Lozano’s case has been working its way through federal court for the past seven years and now spans thousands of pages of filings.
In opposing the lawsuit, the defendants have argued that Lozano’s claims fall outside the two-year statute of limitations. Lozano responded that she wasn’t aware she had a case until May 2016 when — after being contacted by an ESPN reporter — she learned of an independent investigation by law firm Pepper Hamilton that revealed a pattern of concealment within the football program and improper handling of sexual violence reports at Baylor.
Judge Pitman, who has overseen all of the Title IX cases against Baylor stemming from the Briles era, has agreed with Lozano about the timeline and ruled her case falls within the statute of limitations. In 2019, when he denied Baylor’s and McCaw’s motions to dismiss, he wrote, “Lozano has plausibly alleged that Baylor’s selective enforcement of reports of domestic abuse and sexual assault created a heightened risk of assault, which subjected her to a sexually discriminatory education environment under Title IX.”

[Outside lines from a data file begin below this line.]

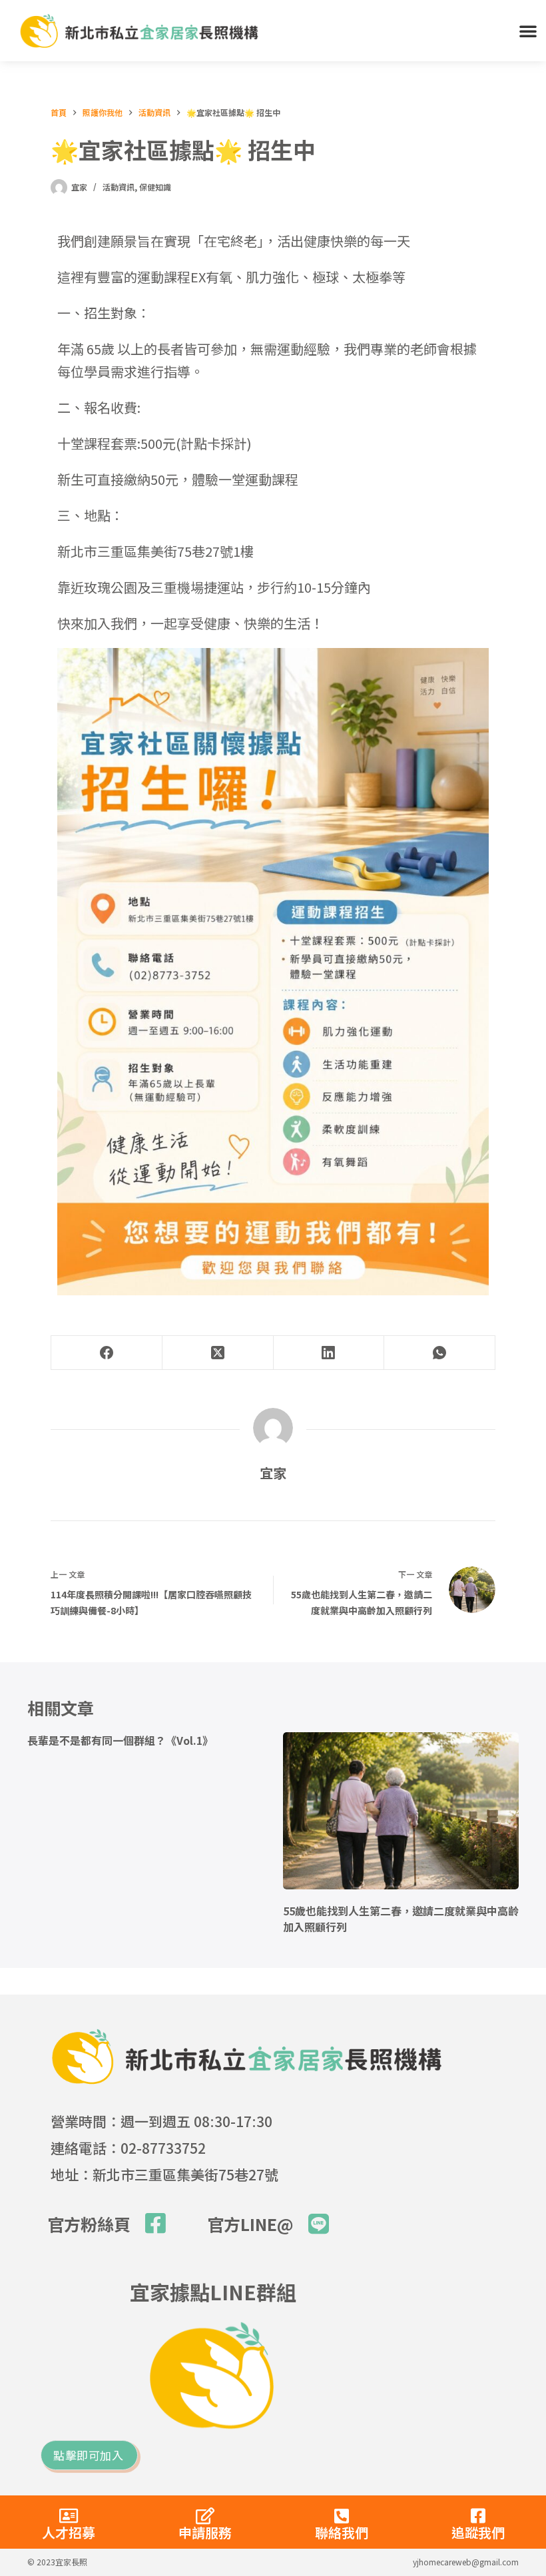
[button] (528, 31)
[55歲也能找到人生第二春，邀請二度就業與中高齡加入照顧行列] (401, 1810)
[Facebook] (106, 1353)
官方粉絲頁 (89, 2224)
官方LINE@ (250, 2224)
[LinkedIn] (329, 1353)
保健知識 (155, 186)
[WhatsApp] (439, 1353)
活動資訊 (119, 186)
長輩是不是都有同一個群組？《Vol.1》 (120, 1740)
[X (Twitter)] (218, 1353)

In a motion for summary judgment in November 2020, Briles claimed Lozano’s allegations have no merit. Briles pointed to Lozano’s and Baylor’s answers to questions in discovery, as well as depositions, that he says show that he “did not violate any policies, conceal anything, or have any cognizable connection to Lozano or her alleged assaults.”
Since his firing in 2016, Briles has argued that the university used him and the football program as a scapegoat for the university’s larger failings of administrators and regents in addressing sexual assault.
Pitman, in denying Briles’s motion in March 2022, referred to a defamation case in 2017 in which two regents said that “Briles and others created a culture that shielded players from discipline for offenses” and “routinely did not report incidents to officials outside of the football program.”
Pitman’s strongest rebuke of any claim that the parties weren’t responsible for Lozano’s alleged repeated abuse came in his September 2022 denial of McCaw’s motion to dismiss the case, in which the former athletic director said he did not owe a legal duty to Lozano.
Pitman responded by saying that McCaw knew about the first assault through his employees, according to McCaw’s own affidavit, and that “it was foreseeable that Chafin would continue to assault Lozano without intervention.”
All three defendants have asked the court to exclude or limit records of other sexual violence cases, including the Pepper Hamilton findings. Lozano’s reports involving Chafin were not among those the law firm used in its final report. Pitman, in multiple rulings, has typically sided with bringing those reports before the jury and has cited frequently from the Pepper Hamilton investigation throughout his orders.
Briles was fired from Baylor following the release of the Pepper Hamilton findings in 2016. He has since coached in Italy and for a high school team in East Texas. In August, the International Football Alliance hired Briles to coach its Dallas team. Other coaching jobs — including one with a Canadian Football League team — were scuttled in the wake of public backlash. His mere presence on the sidelines of an Oklahoma game this season alongside Lebby, now the Sooners’ offensive coordinator, also drew public outrage.
McCaw, who was suspended from Baylor in May 2016 and resigned shortly after, is now athletic director at Liberty University. The Pepper Hamilton investigation also led to Starr’s demotion and eventual departure from Baylor.
In September, Baylor settled a separate federal lawsuit, brought by 15 women who alleged they were sexually assaulted at the school. Among the plaintiffs were three women who alleged being assaulted by football players and a club rugby player.